— Questions to answer —
(a) Translate this sentence from the article on income, food costs and diet into Spanish: "Higher socioeconomic groups ate less fat, saturated fat and cholesterol and ate more fiber, fruits and vegetables, and had more calcium in their diet."
(b) Go on with the article on income, food costs and diet, starting right after its final sentence.

— Selected extract —
——————————

Thursday, April 5, 2007

Income and food cost concerns affect diet


Income and education level, and the perceived price of certain foods, impact what Americans eat and the overall diet of the US adult population, according to survey data from a nationally representative group of more than 4300 Americans 20 to 65 years old.

The investigators evaluated subject data from two cross-sectional surveys that included questions about socioeconomic status, importance of nutrition, and other factors that influenced the subjects' diet.

Adults in higher socioeconomic groups (measured by income and education) have higher quality diets, report Drs. May A. Beydoun and Youfa Wang from the Center for Human Nutrition, Johns Hopkins Bloomberg School of Public Health, Baltimore.

Higher socioeconomic groups ate less fat, saturated fat and cholesterol and ate more fiber, fruits and vegetables, and had more calcium in their diet.

"Socioeconomic constraints on individuals and households can lead to a poorer diet quality," they warn in the European Journal of Clinical Nutrition.

However, the data also suggest that the effect of socioeconomic status on diet quality may differ across gender and racial/ethnic groups. "In particular, women and whites benefit more in their dietary intake from a higher socioeconomic status than do men or African Americans, specifically in terms of fat, saturated fat and fiber intakes," Wang told Reuters Health.

——————————

— Data below —
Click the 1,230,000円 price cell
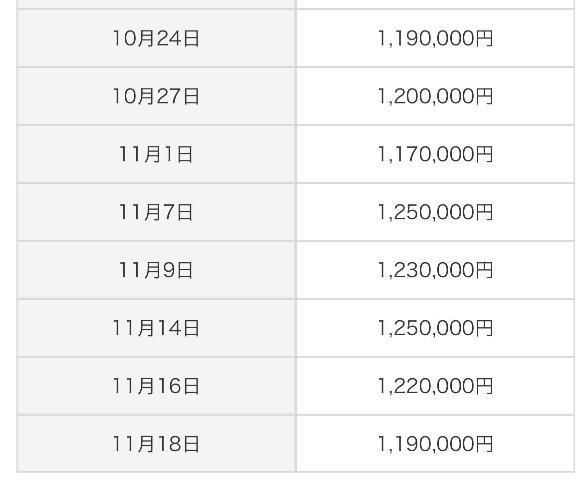 point(435,270)
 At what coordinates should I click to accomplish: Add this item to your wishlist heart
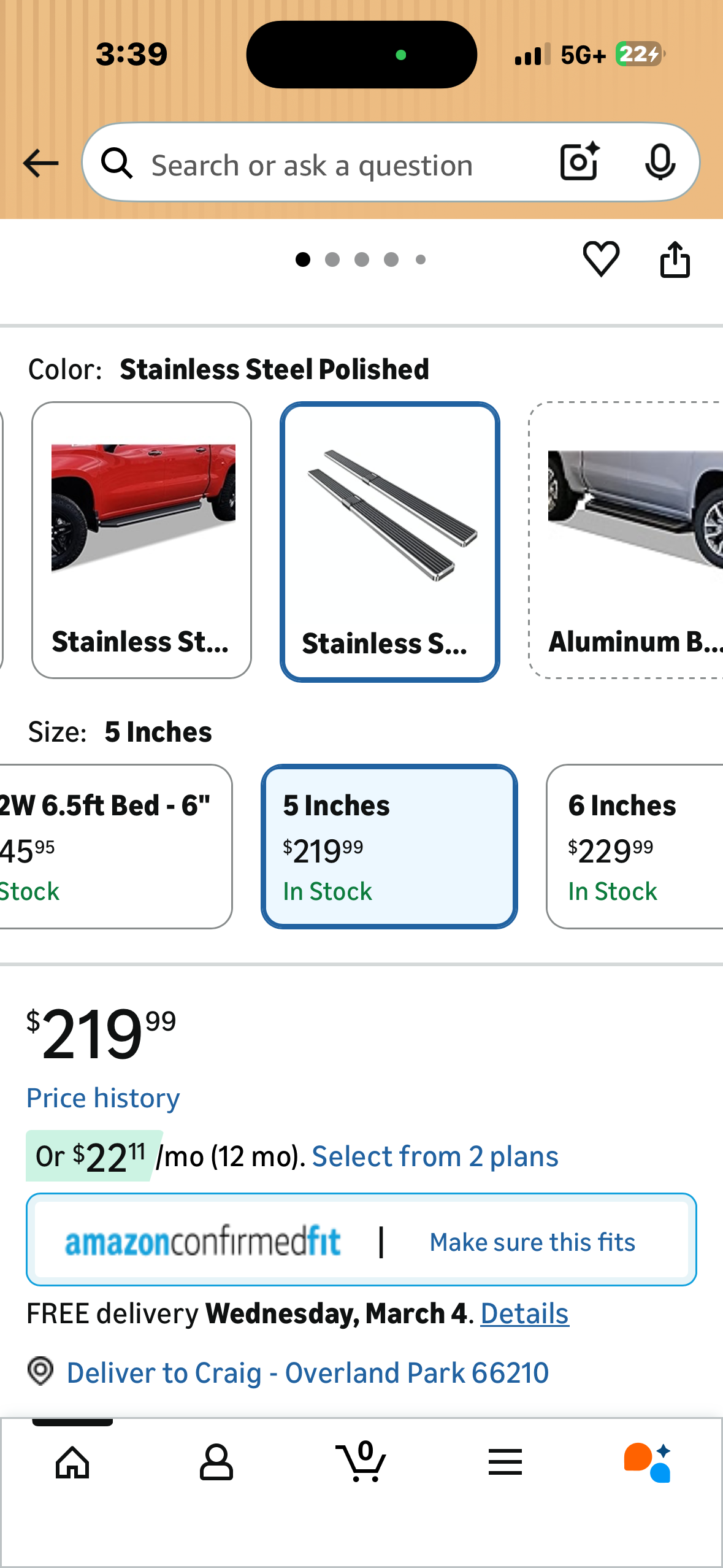[600, 258]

——————————

— Activity answers —
(a) Los grupos socioeconómicos más altos consumían menos grasa, grasa saturada y colesterol, comían más fibra, frutas y verduras, y tenían más calcio en su dieta.

(b)
Awareness about diet and nutrition also impacts dietary content, the data show. In general, health awareness about diet and nutrition or "perceived benefit of diet quality" predicted better overall diet quality, although women had higher quality diets than men with increased awareness.

Beydoun and Wang also found that individuals who perceived food price as a barrier also had poorer diets; for example, they had more sodium and less fiber in their diets, regardless of socioeconomic status.

These findings, the authors say, have several policy implications. Because the price of healthy and unhealthy foods differ markedly in the US, "our findings suggest that low socioeconomic status may cause a significant food-cost barrier, which in turn, reduces the quality of the diet, particularly in terms of energy, fat, sodium, and simple sugars."

"Hence, perceptions go in line with actual reality and it is therefore important to make healthy foods accessible to the poor segments of the adult population by lowering their price whilst increasing the price of the unhealthy foods."